Journal le Lavalois

La forêt, espace thérapeutique

La forêt, espace thérapeutique

Il n’y a pas si longtemps, si on disait que la forêt avait la capacité de guérir, on passait pour un huluberlu, un granola, etc. Aujourd’hui, même des scientifiques reconnaissent le pouvoir de la forêt sur la santé. Des chercheurs notamment du Japon prétendent que des molécules libérées par les arbres jouent un rôle important pour l’amélioration de la santé.

En 1982, dans l’archipel nippon, le gouvernement inquiet face à l’anxiété montante des employés a lancé un programme appelé Shinrin Yoku - le « bain de forêt ». Les travailleurs ont été invités à marcher 15 minutes par jour en forêt. Les résultats des premières études en 1990 ont démontré une diminution du taux de cortisol, une hormone liée au stress présente dans la salive des participants.

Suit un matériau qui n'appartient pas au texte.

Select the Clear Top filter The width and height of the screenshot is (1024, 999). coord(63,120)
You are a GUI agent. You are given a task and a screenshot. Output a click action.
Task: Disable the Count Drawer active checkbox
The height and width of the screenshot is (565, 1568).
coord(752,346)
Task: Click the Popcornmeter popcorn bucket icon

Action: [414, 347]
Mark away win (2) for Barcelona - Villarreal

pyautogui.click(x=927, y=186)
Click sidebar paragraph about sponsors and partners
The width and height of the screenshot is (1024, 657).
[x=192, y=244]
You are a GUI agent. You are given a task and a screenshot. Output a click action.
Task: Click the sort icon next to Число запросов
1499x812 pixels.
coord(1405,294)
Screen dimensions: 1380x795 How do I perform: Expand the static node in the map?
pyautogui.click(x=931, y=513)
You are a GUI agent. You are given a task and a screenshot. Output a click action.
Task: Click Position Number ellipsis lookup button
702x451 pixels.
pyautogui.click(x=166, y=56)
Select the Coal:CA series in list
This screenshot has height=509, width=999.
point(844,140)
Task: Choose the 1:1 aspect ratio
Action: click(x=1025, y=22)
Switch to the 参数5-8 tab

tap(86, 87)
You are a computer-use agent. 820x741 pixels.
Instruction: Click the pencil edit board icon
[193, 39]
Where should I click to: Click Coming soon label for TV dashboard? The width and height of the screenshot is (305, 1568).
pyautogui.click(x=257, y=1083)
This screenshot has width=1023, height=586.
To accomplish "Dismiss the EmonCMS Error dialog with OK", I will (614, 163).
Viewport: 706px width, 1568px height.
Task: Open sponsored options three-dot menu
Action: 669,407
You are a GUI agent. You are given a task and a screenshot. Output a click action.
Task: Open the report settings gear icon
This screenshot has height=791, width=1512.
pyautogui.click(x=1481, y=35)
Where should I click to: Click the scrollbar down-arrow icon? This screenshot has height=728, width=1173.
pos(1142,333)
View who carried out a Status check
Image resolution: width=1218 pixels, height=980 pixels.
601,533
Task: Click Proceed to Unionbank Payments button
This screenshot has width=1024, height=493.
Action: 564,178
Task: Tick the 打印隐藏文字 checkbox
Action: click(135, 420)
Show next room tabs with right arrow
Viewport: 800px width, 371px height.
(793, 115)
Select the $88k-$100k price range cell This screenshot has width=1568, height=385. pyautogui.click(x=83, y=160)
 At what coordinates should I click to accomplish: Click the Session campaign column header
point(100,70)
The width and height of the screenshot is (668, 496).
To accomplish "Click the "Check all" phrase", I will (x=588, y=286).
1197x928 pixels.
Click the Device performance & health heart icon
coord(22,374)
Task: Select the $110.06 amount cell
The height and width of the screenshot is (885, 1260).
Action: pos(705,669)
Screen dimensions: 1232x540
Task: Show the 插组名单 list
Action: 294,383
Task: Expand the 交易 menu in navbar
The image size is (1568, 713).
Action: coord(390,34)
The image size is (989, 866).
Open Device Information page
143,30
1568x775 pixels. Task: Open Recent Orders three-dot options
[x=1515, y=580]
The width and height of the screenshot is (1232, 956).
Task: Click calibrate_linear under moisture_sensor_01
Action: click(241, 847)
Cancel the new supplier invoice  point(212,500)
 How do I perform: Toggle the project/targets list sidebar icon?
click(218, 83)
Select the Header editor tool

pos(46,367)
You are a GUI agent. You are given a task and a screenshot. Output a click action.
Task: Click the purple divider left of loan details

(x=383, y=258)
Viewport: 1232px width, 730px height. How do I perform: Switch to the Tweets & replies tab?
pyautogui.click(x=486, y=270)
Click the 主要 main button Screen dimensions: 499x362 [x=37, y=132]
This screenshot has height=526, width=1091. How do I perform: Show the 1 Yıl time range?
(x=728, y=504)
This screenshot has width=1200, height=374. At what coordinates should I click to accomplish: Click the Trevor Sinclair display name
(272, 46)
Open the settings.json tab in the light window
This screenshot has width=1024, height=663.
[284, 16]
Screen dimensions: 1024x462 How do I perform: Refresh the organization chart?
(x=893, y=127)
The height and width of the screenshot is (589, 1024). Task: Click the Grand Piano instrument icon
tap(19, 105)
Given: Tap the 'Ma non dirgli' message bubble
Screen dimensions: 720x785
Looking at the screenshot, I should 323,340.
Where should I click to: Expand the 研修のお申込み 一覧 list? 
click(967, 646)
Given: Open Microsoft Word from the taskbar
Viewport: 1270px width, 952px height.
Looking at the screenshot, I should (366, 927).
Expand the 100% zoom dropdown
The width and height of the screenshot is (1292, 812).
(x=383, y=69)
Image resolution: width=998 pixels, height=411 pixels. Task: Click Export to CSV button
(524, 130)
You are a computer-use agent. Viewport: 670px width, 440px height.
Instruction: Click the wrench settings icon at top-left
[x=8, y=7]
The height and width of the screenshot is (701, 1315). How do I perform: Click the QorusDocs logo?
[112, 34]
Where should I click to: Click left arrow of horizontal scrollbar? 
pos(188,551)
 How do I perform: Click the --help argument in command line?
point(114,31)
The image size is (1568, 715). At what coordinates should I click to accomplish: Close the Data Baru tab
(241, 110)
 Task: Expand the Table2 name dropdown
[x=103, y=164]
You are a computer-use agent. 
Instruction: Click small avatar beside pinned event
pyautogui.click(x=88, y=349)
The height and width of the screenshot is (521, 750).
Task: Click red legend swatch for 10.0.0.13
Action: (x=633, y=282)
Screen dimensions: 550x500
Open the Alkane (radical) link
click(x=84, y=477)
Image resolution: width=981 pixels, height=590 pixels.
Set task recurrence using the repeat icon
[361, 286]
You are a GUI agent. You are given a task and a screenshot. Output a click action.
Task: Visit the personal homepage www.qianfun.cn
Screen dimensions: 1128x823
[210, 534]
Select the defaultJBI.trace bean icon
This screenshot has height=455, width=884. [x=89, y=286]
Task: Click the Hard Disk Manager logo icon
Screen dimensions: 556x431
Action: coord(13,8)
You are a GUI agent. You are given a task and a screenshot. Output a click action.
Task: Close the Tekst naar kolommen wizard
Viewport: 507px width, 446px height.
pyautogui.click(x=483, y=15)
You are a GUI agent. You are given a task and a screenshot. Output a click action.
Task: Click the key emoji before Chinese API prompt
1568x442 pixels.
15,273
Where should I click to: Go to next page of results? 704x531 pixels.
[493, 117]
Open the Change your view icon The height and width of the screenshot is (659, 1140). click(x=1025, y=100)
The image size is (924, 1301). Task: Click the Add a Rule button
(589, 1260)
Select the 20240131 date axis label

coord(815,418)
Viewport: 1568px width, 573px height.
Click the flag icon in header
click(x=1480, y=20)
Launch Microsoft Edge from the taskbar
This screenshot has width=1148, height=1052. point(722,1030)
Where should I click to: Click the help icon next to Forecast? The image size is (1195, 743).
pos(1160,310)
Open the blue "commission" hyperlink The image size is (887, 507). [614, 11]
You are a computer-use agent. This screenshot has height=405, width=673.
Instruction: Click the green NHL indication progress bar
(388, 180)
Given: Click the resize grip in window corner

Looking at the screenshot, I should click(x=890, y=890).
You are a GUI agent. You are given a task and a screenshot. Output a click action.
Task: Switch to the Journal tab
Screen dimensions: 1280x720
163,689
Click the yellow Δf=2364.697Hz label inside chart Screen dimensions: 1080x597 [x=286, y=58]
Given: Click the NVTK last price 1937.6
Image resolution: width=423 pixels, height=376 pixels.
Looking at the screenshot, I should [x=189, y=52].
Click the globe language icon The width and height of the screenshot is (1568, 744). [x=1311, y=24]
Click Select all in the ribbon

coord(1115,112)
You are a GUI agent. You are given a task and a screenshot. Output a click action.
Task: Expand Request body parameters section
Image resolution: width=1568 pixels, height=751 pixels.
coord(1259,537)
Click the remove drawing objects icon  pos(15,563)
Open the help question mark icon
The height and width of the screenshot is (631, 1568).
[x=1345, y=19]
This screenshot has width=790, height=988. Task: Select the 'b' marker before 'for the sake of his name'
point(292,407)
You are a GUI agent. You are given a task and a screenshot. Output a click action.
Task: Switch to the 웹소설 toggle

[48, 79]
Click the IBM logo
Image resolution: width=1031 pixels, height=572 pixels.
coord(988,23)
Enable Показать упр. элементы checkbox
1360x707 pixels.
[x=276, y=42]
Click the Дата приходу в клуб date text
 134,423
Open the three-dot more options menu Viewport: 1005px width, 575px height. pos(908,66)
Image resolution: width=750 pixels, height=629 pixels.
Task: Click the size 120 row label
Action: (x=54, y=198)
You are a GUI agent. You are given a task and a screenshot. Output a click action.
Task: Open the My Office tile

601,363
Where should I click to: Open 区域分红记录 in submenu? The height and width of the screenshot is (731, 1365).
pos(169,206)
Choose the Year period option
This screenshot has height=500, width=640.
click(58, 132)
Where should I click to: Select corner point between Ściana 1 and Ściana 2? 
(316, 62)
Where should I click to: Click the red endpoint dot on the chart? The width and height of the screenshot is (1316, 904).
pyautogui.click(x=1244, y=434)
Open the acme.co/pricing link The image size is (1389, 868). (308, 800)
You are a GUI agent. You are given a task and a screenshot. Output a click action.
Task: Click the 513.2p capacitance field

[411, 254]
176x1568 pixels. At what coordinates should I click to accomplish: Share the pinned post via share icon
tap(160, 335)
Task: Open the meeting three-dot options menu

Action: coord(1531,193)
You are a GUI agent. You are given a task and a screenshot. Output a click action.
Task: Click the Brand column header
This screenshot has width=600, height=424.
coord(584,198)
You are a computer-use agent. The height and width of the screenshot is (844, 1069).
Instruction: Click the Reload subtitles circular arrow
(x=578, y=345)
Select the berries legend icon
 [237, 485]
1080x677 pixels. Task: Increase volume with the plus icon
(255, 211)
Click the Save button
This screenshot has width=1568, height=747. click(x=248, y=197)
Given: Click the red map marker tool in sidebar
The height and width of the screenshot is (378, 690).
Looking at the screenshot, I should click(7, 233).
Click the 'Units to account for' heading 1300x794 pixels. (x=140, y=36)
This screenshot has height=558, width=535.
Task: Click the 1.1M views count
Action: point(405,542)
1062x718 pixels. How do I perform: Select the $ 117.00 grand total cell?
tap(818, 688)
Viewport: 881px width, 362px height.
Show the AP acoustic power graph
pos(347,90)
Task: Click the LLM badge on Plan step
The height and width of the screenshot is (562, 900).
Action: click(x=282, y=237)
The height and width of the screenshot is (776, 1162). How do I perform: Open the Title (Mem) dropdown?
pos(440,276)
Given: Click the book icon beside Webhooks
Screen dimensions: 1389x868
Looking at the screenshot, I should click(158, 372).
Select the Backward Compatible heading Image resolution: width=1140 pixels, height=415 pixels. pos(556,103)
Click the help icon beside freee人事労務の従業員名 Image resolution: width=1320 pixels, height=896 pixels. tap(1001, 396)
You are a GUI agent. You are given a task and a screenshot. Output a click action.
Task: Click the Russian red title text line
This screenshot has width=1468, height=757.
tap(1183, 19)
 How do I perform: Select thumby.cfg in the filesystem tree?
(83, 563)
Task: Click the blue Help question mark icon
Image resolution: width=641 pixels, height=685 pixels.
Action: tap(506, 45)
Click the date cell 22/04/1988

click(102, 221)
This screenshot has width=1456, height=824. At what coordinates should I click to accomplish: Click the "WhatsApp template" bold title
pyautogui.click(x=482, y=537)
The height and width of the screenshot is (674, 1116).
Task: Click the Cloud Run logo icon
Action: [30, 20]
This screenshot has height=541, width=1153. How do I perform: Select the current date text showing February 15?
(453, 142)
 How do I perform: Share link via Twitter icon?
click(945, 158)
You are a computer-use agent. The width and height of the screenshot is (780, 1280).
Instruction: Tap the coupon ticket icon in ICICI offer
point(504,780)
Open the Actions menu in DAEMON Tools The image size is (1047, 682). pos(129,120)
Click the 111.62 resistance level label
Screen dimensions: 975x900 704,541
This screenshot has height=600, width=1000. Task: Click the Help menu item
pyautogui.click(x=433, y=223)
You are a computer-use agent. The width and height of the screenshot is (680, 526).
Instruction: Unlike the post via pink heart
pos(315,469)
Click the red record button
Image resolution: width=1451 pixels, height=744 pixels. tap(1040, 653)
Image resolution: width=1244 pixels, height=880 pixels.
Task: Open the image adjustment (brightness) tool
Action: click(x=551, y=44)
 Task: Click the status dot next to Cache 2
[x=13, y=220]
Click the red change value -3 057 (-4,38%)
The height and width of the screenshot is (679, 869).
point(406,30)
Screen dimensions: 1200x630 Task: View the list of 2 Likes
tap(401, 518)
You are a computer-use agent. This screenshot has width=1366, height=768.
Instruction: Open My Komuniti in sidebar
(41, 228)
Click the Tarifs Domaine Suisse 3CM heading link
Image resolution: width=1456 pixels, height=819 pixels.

À ce jour, c’est une cinquantaine de publications japonaises qui font l’éloge des bienfaits de la forêt : modification de la fréquence cardiaque, diminution de la pression artérielle, changement   du taux de glucose dans le sang, renforcement du système immunitaire, augmentation de l’activité des globules blancs pour répondre positivement à l’arrivée de virus.

Il ne faut toutefois pas s’affoler car selon Yoshifumi Miyazaki, chercheur et directeur adjoint du Centre pour l’environnement, la santé et les sciences de terrain à l’université de Chiba au Japon, aucune étude clinique ne confirme ces avancés. D’autres scientifiques affirment que les résultats obtenus ne proviennent pas nécessairement des bienfaits de la forêt mais tout simplement de l’activité. Autrement dit, on aurait pu obtenir les mêmes résultats en marchant sur la plage ou autour de la maison. Les adeptes de la sylvothérapie (thérapie par les arbres) défendent bec et ongles que ce sont les phytoncides, excrétées par les feuillus et les conifères qui contribuent à un meilleur bien-être physique et psychologique.

Laissons les scientifiques débattre entre eux et revenons à l’expérience concrète de l’activité en forêt. Nul besoin de grandes recherches scientifiques pour en reconnaître les bienfaits. Qui n’a pas senti la paix qui y règne? Qui n’a pas ressenti le bien-être de s’y promener? Qui n’a pas vécu concrètement un sentiment de plénitude en forêt? Avez-vous déjà expérimenté d’aller en forêt en période de grand stress ou de grandes peines? Non?... Je vous invite à le faire et vous serez vite conquis et convaincu.

Selon mon expérience et celle de plusieurs personnes avec lesquelles j’ai échangé sur le sujet, le calme de la forêt gagne peu à peu notre intérieur, l’anxiété ou la douleur s’apaise. La forêt, c’est une foule de petits amis (les arbres) qui assurent une présence réconfortante. Sans parler, on peut y confier nos secrets les plus intimes sans jamais être jugé.   

Peut-être qu’une promenade au bord du fleuve apporte autant d’effets positifs mais ici, nous avons la chance d’être entourés de forêts et de montagnes. Nous avons encore la possibilité de respirer de l’air pur, de voir un ciel totalement bleu, les étoiles et n’entendre aucun bruit urbain. À nous d’en tirer la meilleure partie et, surtout de préserver cet environnement exceptionnel.